Aimé Leon Dore (pronounced 'eh-meh lee-on door') is a fashion and lifestyle brand based in Queens, New York, founded in March 2014. Led by founder Teddy Santis, Aimé Leon Dore has their flagship store located on Mulberry Street in Manhattan's Nolita neighborhood.

History 
In 2015, the brand collaborated with Puma on an update of Puma's classic State sneaker. In 2016, ALD opened its first physical retail location on Mott St. in New York's Nolita neighborhood. The shop quickly developed a reputation for its strong community, evolving interior (which changed with each seasonal collection), and its mysterious exterior (with curtains hung over the door and street-facing windows). In 2017, Aimé Leon Dore collaborated with KITH on hoodies, t-shirts, pullover sailing jackets, pants, and caps with a nautical theme and anchors, boat paddles, and evil eye iconography inspired by Mykonos.

In 2019, ALD moved to a larger storefront on nearby Mulberry St, That also has an attached nostalgic coffee shop. The new store gave greater expression to the brand's creative vision and included a living-room style interior evoking classic Parisian homes, an installation from New York artist Tyrrell Winston, as a well as Café Leon Dore, a Mediterranean coffee shop inspired by Santis' Greek roots with outdoor seating. Jon Caramanica of The New York Times  reviewed ALD's Mulberry flagship in his column "Critical Shopper." The piece described ALD as a post-streetwear heritage brand.

To date, ALD has collaborated with New Balance on three major projects spanning three seasons (Spring/Summer 2019, Fall/Winter 2020, and Spring/Summer 2020). Each project has seen ALD deliver its unique take on New Balance's heritage and design in ways which pay homage to life in New York. The inaugural project in April 2019 focused on NB's iconic 997 silhouette; a collection featuring the 990v2 and 990v5 followed in November 2019; and the brand delivered a project featuring the 827 (the first time the shoe had been revived following its launch over 20 years ago) in March 2020.
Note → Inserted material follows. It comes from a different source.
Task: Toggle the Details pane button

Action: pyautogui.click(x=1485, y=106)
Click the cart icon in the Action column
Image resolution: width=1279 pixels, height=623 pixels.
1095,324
In February 2020, ALD released the first-of-its-kind ALD 964, a one-of-one custom 1990 Porsche 964 911 Carrera 4 restored with Porsche's blessing and support, the first time they had lent their official backing to a vintage 911 restoration. The project included a video campaign, limited-edition capsule collection, and physical activation at the Deitch gallery on Wooster St. in New York's SoHo district.

Description
The brand's  design is influenced by classic hip hop and basketball, and  Teddy Santis's experiences growing up between Queens and Greece in the 1990s.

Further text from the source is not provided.